John James is the author of The Milk Hours, selected by Henri Cole as the winner of the second annual Max Ritvo Poetry Prize, published by Milkweed Editions in June 2019. His poems appear in Boston Review, Kenyon Review, Gulf Coast, Poetry Northwest, Best American Poetry 2017, and elsewhere. His work has been supported through fellowships and awards from the Bread Loaf Environmental Writers' Conference, the Academy of American Poets, and the Lannan Center for Poetics and Social Practice at Georgetown University. He is pursuing a PhD in English and Critical Theory at the University of California, Berkeley.

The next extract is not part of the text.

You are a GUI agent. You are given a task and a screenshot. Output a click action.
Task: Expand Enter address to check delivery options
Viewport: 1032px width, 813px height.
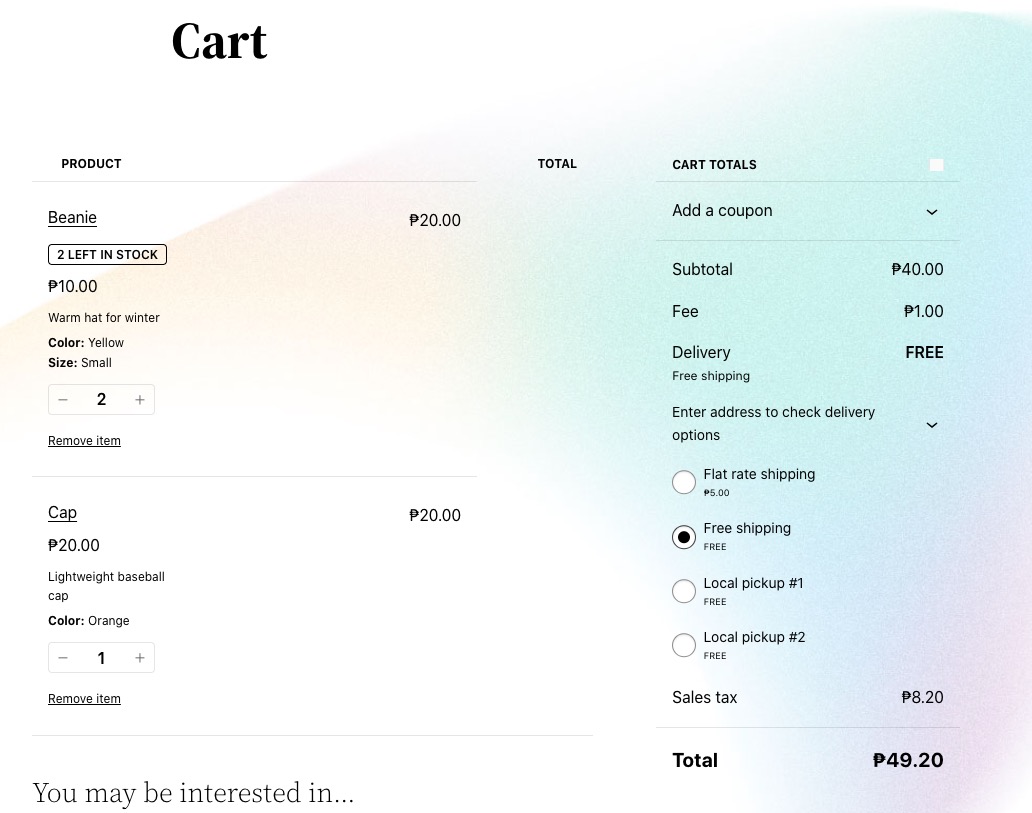tap(807, 424)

“The poetry of the earth is intensely alive in the poems of John James. In this luminous first book, there are poems of a son and a young father. Many of the best inhabit a tormented Kentucky landscape where there is a field with horses, a house and a barn, a flooding river, a cemetery where a parent lies, and bees or flies hovering. Out of the sorrowful fragments of personal history, John James has a created a book of unusual intelligence and beauty.”
“The titular poem in John James’s debut collection refers not only to the luminous hour of infant nurture, although that is its occasion, but to the violent loss of his father, an event distant enough that ‘snowmelt smoothes the stone cuts of his name.’ James’s searing attention is upon the fleeting, the untethered, upon fecundity and decay, the cosmic and the molecular. These are also the poems of a young father’s daily life in the wane of empire, who wishes ‘to remember things purely, to see them / As they are,’ and who recognizes in what he sees our peril. ‘The end,’ he writes, ‘we’re moving toward it.’ James is, then, a poet of our precarious moment, and The Milk Hours is his gift to us.”
Grady Chambers is the author of North American Stadiums (Milkweed Editions, 2018) selected by Henri Cole as the winner of the inaugural Max Ritvo Poetry Prize. His poems and stories have appeared in or are forthcoming from The Paris Review, Ploughshares, Kenyon Review Online, Prairie Schooner, Joyland, Nashville Review, and elsewhere. Grady was born and raised in Chicago. He is a former Wallace Stegner Fellow, and lives in Philadelphia.